Match fixing has been the talk of the tennis world in the past couple of days, ever since the joint Buzzfeed and BBC reports were published late on Sunday night on the eve of the Australian Open. Buzzfeed also made their data available to the public, albeit with the player names replaced by 64 digit codes. Despite this, it took me less than 6 hours to decode the 15 players that they claim "regularly lost matches in which heavily lopsided betting appeared to substantially shift the odds – a red flag for possible match-fixing."

I had been debating whether to publish this list, not wanting to do so without doing further research. I did not want to put player names out there if there were valid explanations for their matches - to me, just publishing the names without context seems rather irresponsible. However, it was not surprising when the full list was revealed this morning by @show_legend. So, now that the list is out there, here are the names:


Now, the most striking name on the list, and the one that has gained the most attention, is undoubtedly #6. Lleyton Hewitt is a former world number one and a US Open and Wimbledon champion, so any suggestion that he had been fixing matches would have been a huge story. The Buzzfeed algorithm flagged up 15 matches involved Lleyton Hewitt where there had been a significant odds movement, 13 of which Lleyton Hewitt went on to lose.

• [Aim 1]:
Copy both rows below word for word, leaving out the pictures.

• [Records to process]:
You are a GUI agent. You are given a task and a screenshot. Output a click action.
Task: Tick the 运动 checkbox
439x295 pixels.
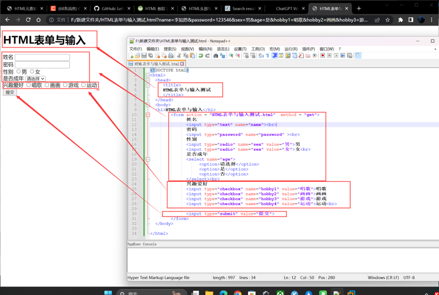(x=83, y=85)
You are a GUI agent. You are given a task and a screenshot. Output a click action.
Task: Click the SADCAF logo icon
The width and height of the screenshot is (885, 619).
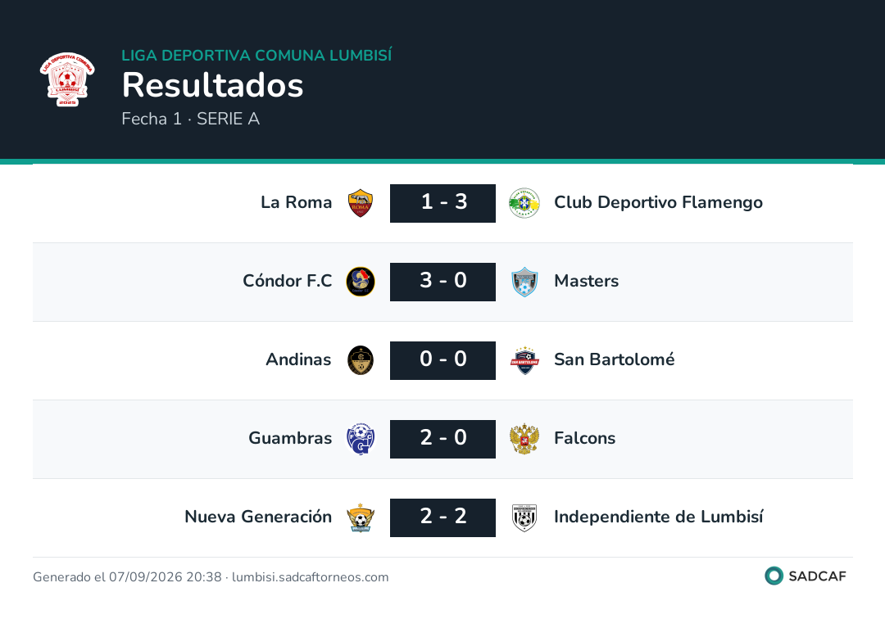pyautogui.click(x=774, y=576)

• [Aim 2]:
List every tennis tournament named in the passage on match fixing.

• [Task answer 1]:
You are a GUI agent. You are given a task and a screenshot. Output a click action.
Task: Tick the 运动 checkbox
439x295 pixels.
(x=83, y=85)
You are a GUI agent. You are given a task and a screenshot. Output a click action.
Task: Click the SADCAF logo icon
The width and height of the screenshot is (885, 619).
pyautogui.click(x=774, y=576)

• [Task answer 2]:
Australian Open
US Open
Wimbledon